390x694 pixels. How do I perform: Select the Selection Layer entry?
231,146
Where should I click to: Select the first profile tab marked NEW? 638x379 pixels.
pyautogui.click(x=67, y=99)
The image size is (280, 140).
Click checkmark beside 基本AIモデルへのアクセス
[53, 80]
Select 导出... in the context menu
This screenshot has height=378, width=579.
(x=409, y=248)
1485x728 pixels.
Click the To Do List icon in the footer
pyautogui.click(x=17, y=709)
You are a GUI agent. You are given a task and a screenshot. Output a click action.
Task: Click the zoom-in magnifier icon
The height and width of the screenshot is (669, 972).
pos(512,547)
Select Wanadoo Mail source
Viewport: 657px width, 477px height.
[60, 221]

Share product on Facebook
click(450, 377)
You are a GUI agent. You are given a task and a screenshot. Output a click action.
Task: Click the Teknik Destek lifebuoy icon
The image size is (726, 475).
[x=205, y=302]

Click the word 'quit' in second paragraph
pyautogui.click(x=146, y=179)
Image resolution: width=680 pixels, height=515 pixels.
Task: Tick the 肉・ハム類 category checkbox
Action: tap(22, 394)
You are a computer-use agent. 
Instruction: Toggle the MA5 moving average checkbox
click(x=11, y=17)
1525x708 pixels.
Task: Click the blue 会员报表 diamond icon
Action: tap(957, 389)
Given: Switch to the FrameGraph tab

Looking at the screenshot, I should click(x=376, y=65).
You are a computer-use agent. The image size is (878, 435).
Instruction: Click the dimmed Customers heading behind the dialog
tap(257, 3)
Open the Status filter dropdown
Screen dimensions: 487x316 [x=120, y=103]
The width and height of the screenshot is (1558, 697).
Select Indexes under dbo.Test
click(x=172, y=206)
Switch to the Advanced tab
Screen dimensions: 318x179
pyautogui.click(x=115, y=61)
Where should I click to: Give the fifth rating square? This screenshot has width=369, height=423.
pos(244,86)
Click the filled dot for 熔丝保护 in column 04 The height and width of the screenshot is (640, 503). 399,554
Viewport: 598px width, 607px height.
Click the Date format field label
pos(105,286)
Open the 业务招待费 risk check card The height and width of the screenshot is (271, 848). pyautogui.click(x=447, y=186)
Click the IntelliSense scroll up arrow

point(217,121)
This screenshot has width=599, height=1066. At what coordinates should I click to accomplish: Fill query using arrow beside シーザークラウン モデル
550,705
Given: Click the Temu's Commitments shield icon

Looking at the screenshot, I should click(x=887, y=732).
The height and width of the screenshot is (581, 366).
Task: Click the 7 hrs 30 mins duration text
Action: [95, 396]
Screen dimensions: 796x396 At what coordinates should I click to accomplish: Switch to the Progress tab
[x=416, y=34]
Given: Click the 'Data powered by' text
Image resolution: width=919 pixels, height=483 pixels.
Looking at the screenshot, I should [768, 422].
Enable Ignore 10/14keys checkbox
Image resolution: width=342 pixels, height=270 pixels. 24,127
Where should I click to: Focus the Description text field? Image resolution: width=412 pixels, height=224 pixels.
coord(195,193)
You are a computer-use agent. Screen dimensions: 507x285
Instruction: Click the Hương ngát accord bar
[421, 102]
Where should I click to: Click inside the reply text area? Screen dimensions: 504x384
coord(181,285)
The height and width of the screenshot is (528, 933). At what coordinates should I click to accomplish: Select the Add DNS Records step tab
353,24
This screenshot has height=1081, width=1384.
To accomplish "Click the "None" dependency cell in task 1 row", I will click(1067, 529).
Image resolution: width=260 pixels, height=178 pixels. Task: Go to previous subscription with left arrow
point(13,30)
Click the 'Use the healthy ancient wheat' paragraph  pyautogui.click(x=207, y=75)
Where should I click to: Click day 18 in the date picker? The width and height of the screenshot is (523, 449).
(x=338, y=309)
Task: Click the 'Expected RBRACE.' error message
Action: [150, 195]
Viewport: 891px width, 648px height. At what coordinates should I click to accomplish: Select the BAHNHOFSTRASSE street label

______________________________

→ **Exercise brief**
Go through the records above and return every line that holds the string "computer".

→ **Solution for this problem**
You are a computer-use agent. 
You are a computer-use agent. The image size is (878, 435).
You are a computer-use agent. Screen dimensions: 507x285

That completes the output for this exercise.